3/07/2009

Birthday Week Ramblings

Last year, on this weekend, we celebrated four birthdays and one birth. I never would have imagined that a year later we'd be adding a first birthday to the mix. At this time last year, we had no idea that our son was about to be born. It's kinda surreal to think that one day you are busy living every day life the best you know how and the next your world is turned upside down in the most magnificent way imaginable.

The month before my daughter's birthday was always a special time. A time of rememberence, appreciation and nostalgia. Of course it's been no differnt with Cullen. I am flooded with memories and emotions of one year ago. The torment of not knowing when, if at all, we'd be blessed with another child. The shock and disbelief of getting "the call". The exhilleration once we finally realized it WAS HAPPENING! And the moment. That magical moment when we saw our son for the first time. And the sybolism of his firstmom graciously and tenderly handing him to us. It's a short burst of time that holds a million thoughts and feelings.

So I often bring myself back. Relive the moments that pass by so quickly, in hopes of never forgetting. And I can feel it like it was only minutes ago. The butterflies in my stomach. The cramped knees and tired eyes of driving thru the night. The feeling of Alex's hand in mine as we walked in the parking lot. The urge to throw up when we passed the hospital flower bed. The smell of the gift shop. The long ride up the elevator and down the hall. Knocking on her door.

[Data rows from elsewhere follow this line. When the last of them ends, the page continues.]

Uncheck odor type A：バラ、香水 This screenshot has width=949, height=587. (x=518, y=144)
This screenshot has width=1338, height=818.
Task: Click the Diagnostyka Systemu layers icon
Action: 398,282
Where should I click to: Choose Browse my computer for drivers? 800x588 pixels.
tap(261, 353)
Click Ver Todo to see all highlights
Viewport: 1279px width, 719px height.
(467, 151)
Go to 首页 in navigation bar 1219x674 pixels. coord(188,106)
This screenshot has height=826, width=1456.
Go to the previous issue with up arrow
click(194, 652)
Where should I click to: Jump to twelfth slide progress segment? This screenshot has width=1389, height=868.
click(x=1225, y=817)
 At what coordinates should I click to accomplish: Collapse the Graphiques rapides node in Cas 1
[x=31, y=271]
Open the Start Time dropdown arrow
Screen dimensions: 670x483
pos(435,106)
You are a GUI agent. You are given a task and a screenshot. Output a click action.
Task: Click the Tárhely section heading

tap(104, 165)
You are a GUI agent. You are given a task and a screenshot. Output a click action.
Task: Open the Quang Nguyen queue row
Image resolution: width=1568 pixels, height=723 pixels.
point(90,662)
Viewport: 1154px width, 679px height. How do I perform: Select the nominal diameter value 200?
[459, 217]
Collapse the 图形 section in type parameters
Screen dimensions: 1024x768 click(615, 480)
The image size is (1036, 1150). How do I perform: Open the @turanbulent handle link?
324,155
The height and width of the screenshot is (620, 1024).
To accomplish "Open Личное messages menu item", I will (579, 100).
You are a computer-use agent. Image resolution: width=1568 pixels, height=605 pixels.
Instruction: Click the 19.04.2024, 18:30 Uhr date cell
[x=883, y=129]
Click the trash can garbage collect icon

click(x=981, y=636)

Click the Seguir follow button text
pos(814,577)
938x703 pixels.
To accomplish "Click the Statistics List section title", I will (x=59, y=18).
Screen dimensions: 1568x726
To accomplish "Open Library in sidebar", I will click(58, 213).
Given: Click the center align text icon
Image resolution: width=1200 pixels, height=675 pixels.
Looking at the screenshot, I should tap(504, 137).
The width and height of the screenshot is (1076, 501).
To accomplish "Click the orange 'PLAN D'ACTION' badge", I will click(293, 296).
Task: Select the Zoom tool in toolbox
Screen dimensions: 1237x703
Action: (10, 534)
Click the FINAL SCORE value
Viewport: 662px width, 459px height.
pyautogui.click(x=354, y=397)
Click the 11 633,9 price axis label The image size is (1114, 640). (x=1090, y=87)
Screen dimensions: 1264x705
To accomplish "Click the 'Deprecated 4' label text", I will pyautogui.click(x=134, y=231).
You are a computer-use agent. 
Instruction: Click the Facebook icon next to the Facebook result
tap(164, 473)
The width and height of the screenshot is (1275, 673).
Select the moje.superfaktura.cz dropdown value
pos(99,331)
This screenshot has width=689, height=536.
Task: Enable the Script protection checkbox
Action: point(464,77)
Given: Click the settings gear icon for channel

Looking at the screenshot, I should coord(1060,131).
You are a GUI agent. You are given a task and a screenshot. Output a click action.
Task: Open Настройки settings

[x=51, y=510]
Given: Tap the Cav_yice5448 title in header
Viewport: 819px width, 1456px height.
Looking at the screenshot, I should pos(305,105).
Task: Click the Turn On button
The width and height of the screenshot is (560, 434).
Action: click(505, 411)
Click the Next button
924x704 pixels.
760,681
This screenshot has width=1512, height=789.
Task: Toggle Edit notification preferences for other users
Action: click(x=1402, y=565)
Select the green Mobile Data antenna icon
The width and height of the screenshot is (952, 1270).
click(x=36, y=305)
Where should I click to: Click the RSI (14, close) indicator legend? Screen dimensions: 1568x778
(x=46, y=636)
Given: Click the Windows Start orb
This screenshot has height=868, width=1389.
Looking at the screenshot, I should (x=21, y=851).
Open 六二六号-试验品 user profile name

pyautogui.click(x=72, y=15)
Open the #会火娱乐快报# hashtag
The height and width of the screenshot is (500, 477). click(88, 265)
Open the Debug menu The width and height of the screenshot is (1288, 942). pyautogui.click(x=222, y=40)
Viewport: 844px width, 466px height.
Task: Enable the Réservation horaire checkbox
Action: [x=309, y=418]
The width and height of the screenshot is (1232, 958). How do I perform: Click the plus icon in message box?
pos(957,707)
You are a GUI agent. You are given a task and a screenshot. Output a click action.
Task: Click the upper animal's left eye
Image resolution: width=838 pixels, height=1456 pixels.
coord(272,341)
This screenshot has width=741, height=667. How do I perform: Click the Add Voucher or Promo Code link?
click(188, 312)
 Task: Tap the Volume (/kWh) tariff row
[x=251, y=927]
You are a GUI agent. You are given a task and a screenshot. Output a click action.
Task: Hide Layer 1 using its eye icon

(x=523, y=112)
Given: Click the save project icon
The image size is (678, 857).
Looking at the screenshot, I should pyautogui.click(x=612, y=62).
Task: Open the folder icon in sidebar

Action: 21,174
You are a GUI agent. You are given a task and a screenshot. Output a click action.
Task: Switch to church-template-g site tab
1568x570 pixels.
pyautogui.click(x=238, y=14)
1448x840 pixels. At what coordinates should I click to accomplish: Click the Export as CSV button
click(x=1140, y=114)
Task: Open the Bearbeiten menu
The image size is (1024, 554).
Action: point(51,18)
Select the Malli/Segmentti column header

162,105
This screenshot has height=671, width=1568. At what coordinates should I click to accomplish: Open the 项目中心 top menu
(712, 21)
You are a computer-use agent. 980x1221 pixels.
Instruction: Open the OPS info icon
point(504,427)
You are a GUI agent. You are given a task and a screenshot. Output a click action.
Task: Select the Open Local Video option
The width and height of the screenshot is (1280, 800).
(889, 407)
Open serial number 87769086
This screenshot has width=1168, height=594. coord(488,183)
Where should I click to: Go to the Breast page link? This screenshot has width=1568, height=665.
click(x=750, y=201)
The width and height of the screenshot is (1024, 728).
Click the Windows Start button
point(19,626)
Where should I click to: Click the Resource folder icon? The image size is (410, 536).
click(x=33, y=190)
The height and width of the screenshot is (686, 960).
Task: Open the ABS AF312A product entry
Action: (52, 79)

And there it is, that moment again. He is right there in front of us. And he is breathtakingly perfect. He is in her arms. Why isn't she crying? She almost seems excited. She is excited. For the journey in which his new life will take him. I can still hear her voice. In it held the excitement of catching up with a long lost friends. I remember the laughs as we talked about our families and traditions. And of course the bittersweet tears. The promises to stay in touch. Our promise to her that we would take care of him.

In all the days of my life, I will remember every detail of how our children came to us. Cherish every moment of that time and never forget the sacrifices that were made to make us family.

2 comments:

Paulette said...

So very beautiful!

Rebecca said...

You couldn't say it any better.
I remember dropping food off at your house the day you received the call. A wonderful year has past and I wish Cullen and your family many, many more wonderful years to come.